[start Excerpt]

@diosmosis opened this Pull Request on February 1st 2020 Member

New workflow

The current workflow for core:archive is to check if there are visits for a site, then launching archiving w/ lastN days/weeks/months/years. The new workflow is: invalidate archive, run core:archive and let it process the queue.

Relevant changes

  • Archive invalidation now creates archive rows w/ NULL ts_archived if there isn't an existing archive to set the done value for. This allows core:archive to notice and process the archive, even though one never existed beforehand.
  • core:archive now selects the next invalidated archive from the archive tables and marks it as in progress so we don't have to look for commands that are already running to know if an archive is being processed.

Notes

  • there are some bug fixes to the archive invalidation code here, some archives were not invalidated that should be, and some archives were invalidated that did not need to be.
  • there is an optimization in Loader.php that vastly improves the performance for archiving sites with no visits (as demonstration, all the system test jobs are much faster now; the one w/ ArchiveCronTest eg has improved from 21 mins to 6 mins).

Fixes #15117

@diosmosis commented on March 30th 2020 Member

@tsteur this PR is ready for an initial review. tests might still need some fixing (haven't checked the last build since I dealt w/ some TODOs). There are some TODOs in the code, those are things I wasn't sure how to solve completely myself, so would appreciate your opinion.

@tsteur commented on April 1st 2020 Member

Regarding the locks: If they affect browser archiving, be great to know what that means for that. If there are two requests around the same time will they basically wait for the other one to finish etc. Can a request run into a lock wait timeout (like it only waits for 30s for a lock but the other request needs longer) and then return no result or something.

@diosmosis commented on April 1st 2020 Member

@tsteur

I started looking through the code but it's a bit hard to understand everything. Would it be possible in the PR itself to provide a bit more insights on how things work now (eg what happens when a tracking request is recorded for today or a previous day how are things invalidated and how does the archiver then know this will be archived).

I can try, but it's a fairly complex PR... I'll number the comments in the order they should be read and walk you through the whole process as it exists in this PR, hopefully it will help?

It be also interesting to get some insights on the locking (since locks are prone to many issues/problems) on what it does and how it works.

The locks are mainly a secondary source of thread safety, if an archive gets set as DONE_IN_PROGRESS but fails then the lock lets us know that it's expired and we can try to re-archive it.

Also curious to know if this PR already aims to fix #11974 as part of this refactoring and/or whether this new logic will make it possible or whether there would be maybe issues with that?

[end Excerpt]
[start Excerpted data]

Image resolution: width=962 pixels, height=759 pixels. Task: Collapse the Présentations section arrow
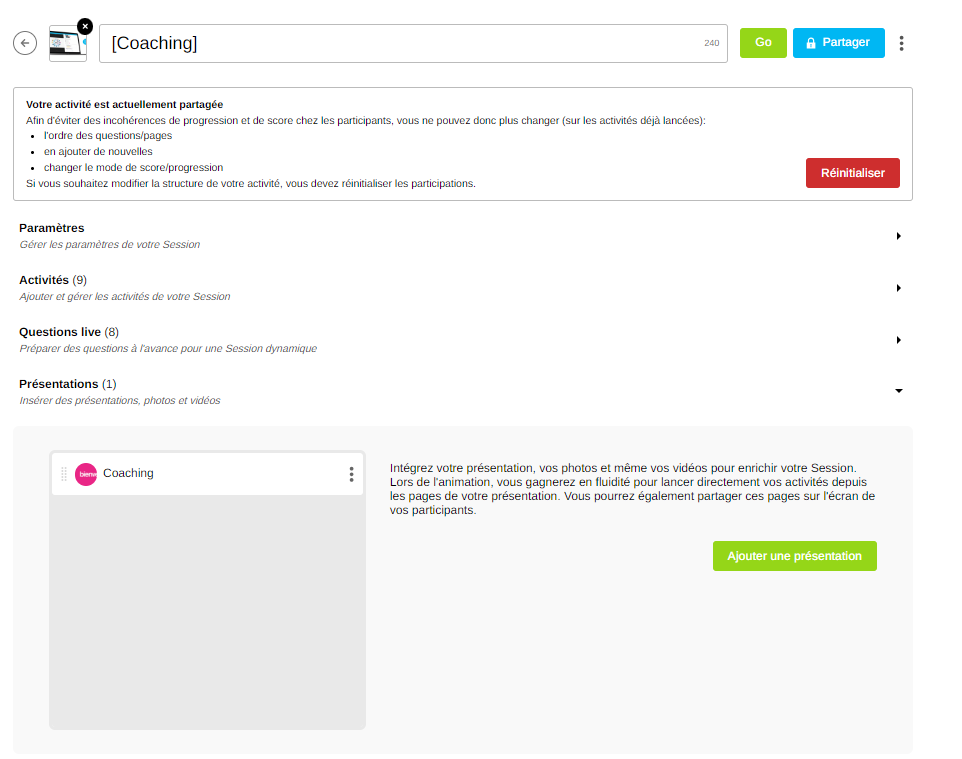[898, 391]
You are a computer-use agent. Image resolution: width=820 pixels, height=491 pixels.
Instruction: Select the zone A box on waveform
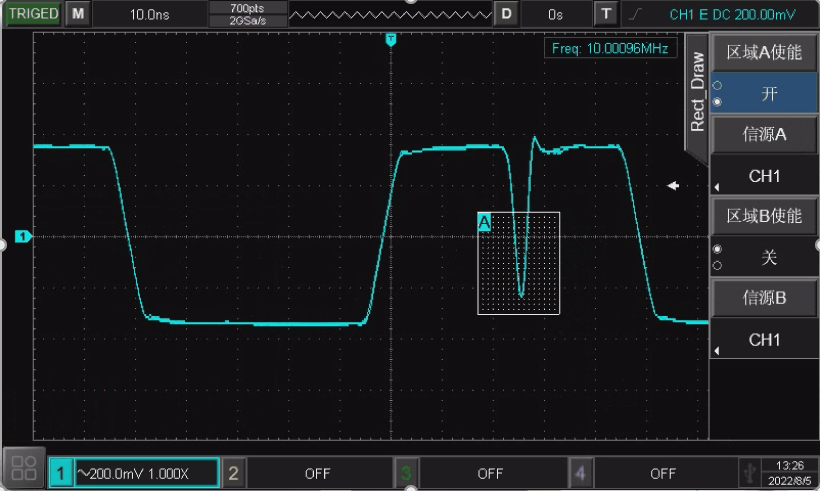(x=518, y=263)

[end Excerpted data]
[start Excerpted data]

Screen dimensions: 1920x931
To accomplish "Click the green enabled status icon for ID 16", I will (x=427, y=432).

[end Excerpted data]
[start Excerpted data]

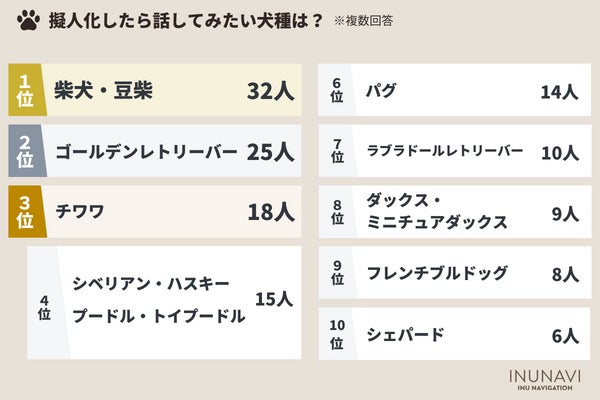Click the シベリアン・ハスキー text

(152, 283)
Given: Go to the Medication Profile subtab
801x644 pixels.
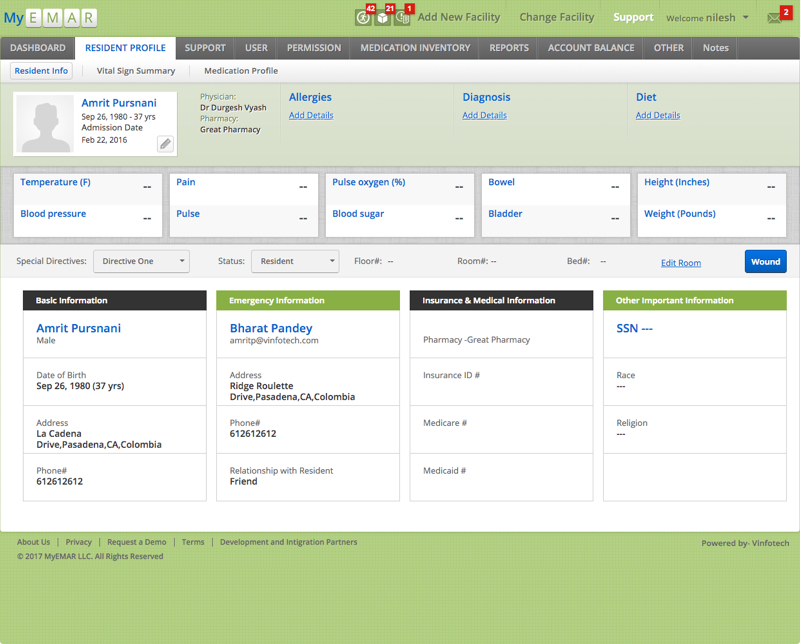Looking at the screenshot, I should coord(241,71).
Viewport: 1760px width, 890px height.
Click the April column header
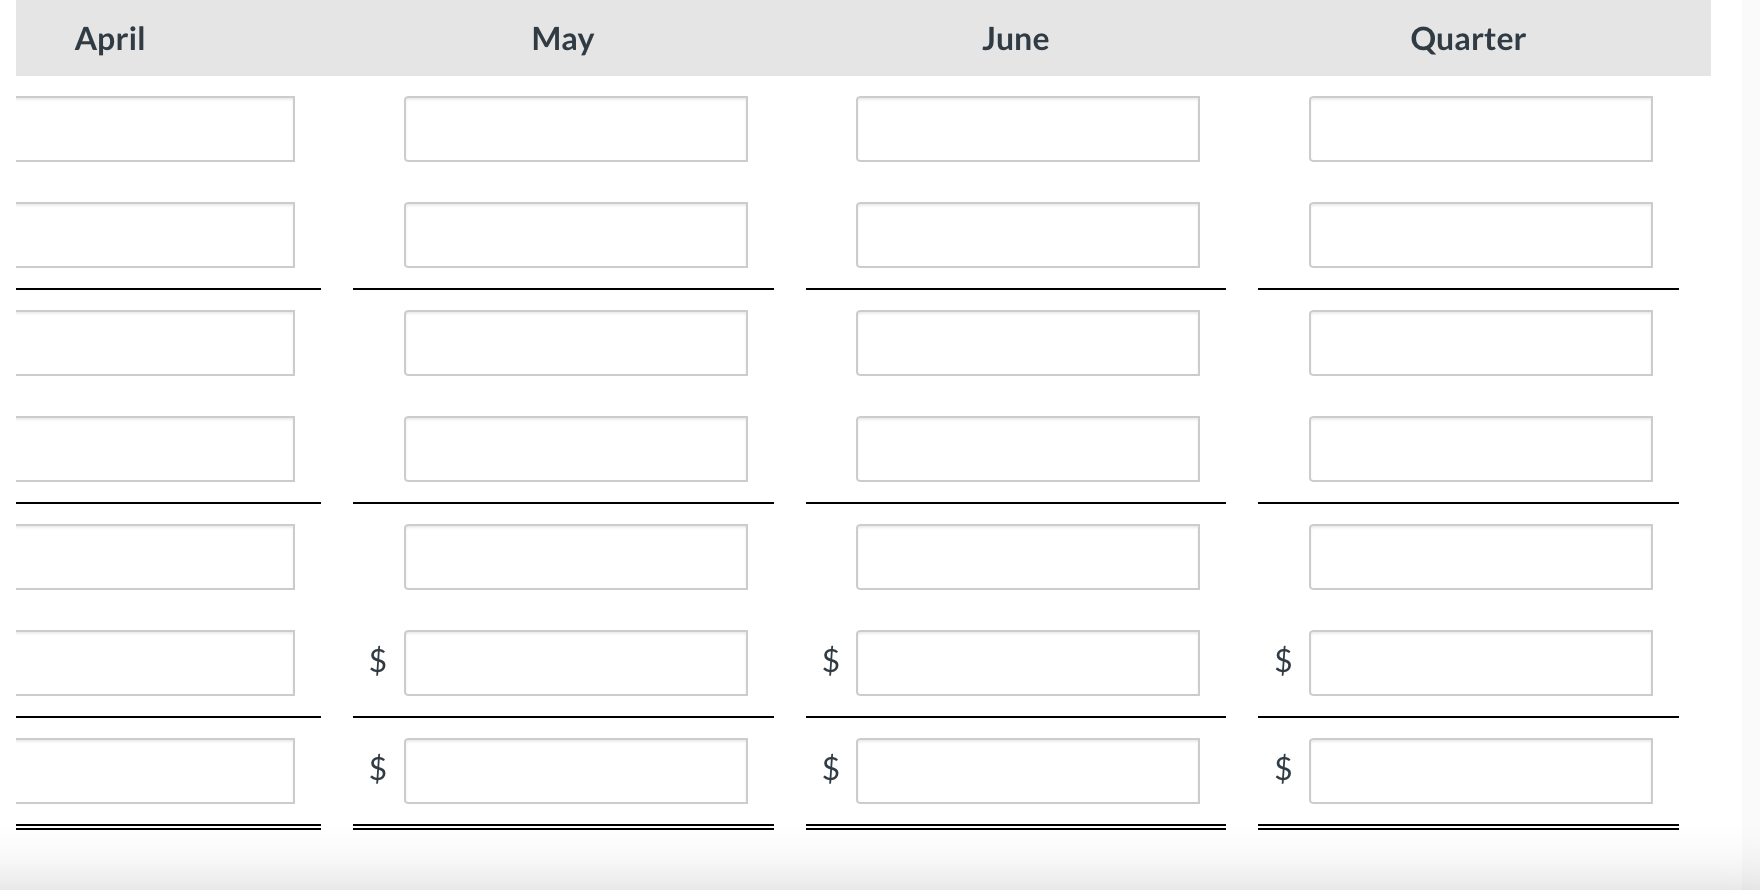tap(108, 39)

[end Excerpted data]

> List of tasks
**a.** In the pull request thread, how long did the job with ArchiveCronTest take before and after the Loader.php optimization?
**b.** Format the records from the line with "Click the シベリアン・ハスキー text" up to and including the line with "tap(108, 39)" as a JSON list of strings, one string per line. Skip blank lines and leave the pictures out.

> Exercise solutions
**a.** It dropped from 21 minutes to 6 minutes.

**b.**
[
  "Click the シベリアン・ハスキー text",
  "(152, 283)",
  "Given: Go to the Medication Profile subtab",
  "801x644 pixels.",
  "Looking at the screenshot, I should coord(241,71).",
  "Viewport: 1760px width, 890px height.",
  "Click the April column header",
  "tap(108, 39)"
]